Another tip is to experiment, and don’t be discouraged! Listen to your body. If you don’t eat enough carbs, you will crave unhealthy, fatty foods. Personally, I eat a low fat diet because it cleared my skin of acne.
I’m sad that July is almost over but this is honestly the best time because summer’s in full bloom! I feel creative this time of year; It’s when I have time to read, try different exercises, listen to new music, try new food and enjoy life fully. It’s easy to get stuck in the habit of watching TV all day, staying up too late at night, eating whatever junk food is in the kitchen, etc. All of these habits make me feel groggy and tired. Getting in the habit of taking care of my body, reading inspirational books and watching inspiring movies, brings me deep satisfaction. I feel like I have purpose in life; I’m motivated to volunteer, learn more about the causes I care about, try something new…. When I do these things, I feel alive.
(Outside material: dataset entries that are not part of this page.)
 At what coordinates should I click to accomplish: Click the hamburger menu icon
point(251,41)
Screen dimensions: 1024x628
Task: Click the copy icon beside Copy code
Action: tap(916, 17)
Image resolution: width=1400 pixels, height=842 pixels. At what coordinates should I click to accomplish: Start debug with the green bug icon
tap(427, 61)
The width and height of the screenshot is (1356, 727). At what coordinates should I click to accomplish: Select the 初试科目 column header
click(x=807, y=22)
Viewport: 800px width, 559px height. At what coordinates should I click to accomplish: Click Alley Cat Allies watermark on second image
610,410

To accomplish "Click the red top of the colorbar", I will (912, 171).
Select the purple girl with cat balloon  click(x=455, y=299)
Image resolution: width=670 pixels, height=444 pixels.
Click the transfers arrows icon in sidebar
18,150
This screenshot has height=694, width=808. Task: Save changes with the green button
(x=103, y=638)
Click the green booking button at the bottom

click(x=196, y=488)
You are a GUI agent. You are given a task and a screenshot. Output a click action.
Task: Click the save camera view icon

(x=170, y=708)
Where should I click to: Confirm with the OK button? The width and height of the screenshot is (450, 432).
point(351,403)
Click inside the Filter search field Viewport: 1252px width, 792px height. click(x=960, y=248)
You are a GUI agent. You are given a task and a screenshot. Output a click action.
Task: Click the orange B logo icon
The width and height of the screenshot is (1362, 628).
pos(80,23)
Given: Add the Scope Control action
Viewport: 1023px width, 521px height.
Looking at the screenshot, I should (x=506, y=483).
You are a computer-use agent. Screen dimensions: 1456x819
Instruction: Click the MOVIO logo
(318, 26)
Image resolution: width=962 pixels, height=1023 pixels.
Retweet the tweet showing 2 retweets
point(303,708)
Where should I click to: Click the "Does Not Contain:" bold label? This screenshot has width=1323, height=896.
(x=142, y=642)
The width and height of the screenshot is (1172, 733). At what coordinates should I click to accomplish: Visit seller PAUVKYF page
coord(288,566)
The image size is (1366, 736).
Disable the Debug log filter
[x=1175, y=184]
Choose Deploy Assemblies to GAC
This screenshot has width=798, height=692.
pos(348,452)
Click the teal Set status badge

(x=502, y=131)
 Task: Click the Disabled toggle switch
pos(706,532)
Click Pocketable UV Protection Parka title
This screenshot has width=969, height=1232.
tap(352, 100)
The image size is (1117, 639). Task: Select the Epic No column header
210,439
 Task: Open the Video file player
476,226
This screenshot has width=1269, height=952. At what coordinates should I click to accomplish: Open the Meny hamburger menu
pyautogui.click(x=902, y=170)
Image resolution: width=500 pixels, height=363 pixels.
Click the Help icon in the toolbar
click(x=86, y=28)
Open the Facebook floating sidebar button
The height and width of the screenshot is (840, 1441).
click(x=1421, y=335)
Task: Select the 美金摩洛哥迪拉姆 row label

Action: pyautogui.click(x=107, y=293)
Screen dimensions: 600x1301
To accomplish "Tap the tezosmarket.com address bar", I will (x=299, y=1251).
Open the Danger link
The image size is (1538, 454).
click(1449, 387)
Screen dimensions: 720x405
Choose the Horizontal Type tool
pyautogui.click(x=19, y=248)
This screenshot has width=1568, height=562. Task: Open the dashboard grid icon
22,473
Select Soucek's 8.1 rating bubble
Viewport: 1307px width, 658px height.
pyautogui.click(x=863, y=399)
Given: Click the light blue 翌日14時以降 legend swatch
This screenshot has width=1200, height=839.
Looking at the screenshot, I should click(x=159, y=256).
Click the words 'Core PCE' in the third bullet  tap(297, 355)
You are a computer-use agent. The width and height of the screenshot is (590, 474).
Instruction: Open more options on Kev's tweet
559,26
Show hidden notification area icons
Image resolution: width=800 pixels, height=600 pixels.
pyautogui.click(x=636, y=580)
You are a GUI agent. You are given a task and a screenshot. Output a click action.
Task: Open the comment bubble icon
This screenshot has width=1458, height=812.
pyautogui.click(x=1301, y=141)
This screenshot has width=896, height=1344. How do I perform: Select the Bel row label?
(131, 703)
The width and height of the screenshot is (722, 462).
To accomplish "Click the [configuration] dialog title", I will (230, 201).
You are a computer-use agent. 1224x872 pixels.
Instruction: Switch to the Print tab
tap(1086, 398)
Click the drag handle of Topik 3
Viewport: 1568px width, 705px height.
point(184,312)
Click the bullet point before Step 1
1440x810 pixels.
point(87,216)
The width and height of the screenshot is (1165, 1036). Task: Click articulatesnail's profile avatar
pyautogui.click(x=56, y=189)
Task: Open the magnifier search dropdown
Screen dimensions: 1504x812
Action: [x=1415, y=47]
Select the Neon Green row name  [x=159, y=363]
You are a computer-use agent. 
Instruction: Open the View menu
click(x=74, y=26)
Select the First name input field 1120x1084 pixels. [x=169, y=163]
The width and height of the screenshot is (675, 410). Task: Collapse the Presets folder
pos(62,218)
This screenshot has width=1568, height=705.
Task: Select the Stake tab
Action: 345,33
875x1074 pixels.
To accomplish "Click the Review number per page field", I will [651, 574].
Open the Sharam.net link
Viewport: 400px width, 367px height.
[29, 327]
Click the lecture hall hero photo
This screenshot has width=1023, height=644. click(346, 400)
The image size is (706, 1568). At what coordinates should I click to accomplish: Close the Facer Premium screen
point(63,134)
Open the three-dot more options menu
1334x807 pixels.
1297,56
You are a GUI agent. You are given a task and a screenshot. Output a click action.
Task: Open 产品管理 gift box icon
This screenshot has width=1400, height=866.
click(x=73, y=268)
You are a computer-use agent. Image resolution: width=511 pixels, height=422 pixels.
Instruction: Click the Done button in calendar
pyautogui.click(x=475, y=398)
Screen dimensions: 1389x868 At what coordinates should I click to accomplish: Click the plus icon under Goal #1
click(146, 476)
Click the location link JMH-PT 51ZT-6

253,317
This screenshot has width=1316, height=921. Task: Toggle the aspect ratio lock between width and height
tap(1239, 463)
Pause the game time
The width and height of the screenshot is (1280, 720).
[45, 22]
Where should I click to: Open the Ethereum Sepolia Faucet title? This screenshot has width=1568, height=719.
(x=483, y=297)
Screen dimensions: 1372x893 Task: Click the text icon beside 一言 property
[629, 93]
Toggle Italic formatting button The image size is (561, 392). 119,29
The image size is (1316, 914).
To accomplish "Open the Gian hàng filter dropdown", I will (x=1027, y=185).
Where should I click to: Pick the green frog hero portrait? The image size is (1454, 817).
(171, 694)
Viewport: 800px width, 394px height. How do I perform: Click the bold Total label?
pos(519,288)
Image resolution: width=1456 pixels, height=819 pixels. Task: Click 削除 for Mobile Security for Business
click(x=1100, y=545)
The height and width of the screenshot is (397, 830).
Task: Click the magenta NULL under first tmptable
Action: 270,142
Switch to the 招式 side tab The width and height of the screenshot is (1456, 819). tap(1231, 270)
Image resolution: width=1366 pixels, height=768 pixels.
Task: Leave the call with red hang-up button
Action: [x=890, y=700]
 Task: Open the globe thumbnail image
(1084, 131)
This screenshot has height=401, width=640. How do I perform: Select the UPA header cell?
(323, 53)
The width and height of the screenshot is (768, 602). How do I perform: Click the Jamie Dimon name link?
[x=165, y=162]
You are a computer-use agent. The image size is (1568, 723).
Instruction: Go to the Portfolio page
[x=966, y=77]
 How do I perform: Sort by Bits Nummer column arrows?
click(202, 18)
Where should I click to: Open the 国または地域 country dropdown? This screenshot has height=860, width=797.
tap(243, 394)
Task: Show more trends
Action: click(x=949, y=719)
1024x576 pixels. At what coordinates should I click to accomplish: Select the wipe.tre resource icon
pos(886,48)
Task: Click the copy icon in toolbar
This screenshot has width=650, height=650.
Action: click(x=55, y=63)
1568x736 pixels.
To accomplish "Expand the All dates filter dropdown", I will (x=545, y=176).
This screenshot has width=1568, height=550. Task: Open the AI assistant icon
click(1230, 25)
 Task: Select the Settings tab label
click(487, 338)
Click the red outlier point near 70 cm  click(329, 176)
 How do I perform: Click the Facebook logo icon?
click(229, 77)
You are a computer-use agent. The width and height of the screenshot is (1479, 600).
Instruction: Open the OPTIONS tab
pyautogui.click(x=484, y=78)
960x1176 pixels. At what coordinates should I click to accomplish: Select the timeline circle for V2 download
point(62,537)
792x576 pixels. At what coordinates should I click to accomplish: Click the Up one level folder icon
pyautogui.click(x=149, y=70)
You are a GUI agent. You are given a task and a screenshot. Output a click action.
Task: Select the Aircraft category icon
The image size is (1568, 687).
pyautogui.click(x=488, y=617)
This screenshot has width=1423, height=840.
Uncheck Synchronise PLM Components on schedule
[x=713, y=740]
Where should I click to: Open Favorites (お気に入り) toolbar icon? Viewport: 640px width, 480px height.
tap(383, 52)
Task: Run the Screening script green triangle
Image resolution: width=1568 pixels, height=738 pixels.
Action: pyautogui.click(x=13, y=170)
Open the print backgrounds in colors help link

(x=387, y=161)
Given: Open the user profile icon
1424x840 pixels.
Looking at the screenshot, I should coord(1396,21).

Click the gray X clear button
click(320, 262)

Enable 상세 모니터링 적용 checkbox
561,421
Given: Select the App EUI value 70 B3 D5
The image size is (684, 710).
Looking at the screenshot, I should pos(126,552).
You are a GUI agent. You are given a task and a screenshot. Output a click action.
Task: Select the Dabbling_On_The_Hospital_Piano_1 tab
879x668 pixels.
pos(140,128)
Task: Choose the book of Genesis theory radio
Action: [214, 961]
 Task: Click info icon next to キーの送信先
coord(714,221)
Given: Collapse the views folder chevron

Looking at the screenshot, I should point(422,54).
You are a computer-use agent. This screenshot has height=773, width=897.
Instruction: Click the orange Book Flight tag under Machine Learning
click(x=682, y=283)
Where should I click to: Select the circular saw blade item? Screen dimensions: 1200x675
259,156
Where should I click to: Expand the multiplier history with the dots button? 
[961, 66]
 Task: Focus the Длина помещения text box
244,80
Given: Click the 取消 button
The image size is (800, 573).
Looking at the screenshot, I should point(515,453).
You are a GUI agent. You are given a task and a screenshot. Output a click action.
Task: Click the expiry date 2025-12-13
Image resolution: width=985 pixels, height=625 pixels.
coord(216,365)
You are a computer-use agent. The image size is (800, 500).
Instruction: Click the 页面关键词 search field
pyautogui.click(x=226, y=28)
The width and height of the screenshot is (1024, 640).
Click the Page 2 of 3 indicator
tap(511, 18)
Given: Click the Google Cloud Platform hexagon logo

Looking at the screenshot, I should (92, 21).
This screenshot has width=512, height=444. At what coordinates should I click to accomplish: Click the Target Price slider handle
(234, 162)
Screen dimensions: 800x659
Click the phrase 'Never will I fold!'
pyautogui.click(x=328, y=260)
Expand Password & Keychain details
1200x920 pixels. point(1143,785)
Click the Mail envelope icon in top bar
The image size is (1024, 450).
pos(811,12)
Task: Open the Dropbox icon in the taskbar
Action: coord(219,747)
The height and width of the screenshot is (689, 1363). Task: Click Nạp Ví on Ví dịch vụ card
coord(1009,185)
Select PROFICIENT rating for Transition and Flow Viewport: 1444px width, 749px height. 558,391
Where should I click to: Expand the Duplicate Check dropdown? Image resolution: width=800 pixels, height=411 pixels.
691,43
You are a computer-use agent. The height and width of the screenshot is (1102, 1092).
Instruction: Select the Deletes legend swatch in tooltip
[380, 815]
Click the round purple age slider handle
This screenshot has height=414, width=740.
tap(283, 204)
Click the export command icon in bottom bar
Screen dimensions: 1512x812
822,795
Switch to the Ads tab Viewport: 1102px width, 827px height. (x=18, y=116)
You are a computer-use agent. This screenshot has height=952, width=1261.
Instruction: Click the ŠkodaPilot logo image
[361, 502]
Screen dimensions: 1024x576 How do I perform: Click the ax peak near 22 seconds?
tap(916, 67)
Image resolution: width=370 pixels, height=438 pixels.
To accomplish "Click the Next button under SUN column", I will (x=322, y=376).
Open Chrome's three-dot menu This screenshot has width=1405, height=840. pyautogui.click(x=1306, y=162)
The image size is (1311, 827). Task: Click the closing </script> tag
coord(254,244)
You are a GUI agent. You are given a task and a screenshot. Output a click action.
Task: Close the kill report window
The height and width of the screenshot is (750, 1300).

I never thought that I would come across a diet that encourages people to eat mainly carbohydrates! I’ve been reading The Starch Solution by Dr. McDougall; it’s about the science behind why starches are good for the body and why meat and dairy should be eliminated from our diet. I honestly feel so good when I follow this diet. The fact that we are depleting the world’s resources by eating animals scares me. The judgement I know I will get from people when I tell them I eat this way kinda scares me, too. But this book is just what I needed, because it’s designed to prepare vegans to answer questions about why they eat and avoid eating what they do.
My eating habits have become a lot simpler lately, which really has helped me not to focus so much on foodfoodfood, which is nice for a change. Throughout life I think we go through stages of focus. School, work, cooking, eating, sleeping, reading, watching movies or whatever hobbies we do. We pick one thing and spend most of our time on it. It’s hard to keep a balanced life where we are centered on multiple things equally. We always end up neglecting something. I always end up neglecting cleaning my room, focusing on my soul, and stretching out my body. Without a clean environment, it’s hard to focus on my spiritual life, which stretching and yoga helps me do. Hmm.
I’ve recently been reading the book Raw Transformation by Wendy Rudell to gain more knowledge about raw food, food combination, and cleansing the body. It inspired me to learn more about breathing, which might seem weird, but we take breathing for granted sometimes and don’t realize when we’re actually holding our breath!
Sprouting is another topic that the author draws upon that I never thought of trying before. First you soak the seeds (sunflower, sesame, Brazil nuts, almonds, etc.), then place them in a sprouting jar or tray for a certain amount of time. You can also omit sprouting and just soak the seeds. Soaking seeds allows the enzymes to activate, increases the nutrient content, and allows for easier digestion.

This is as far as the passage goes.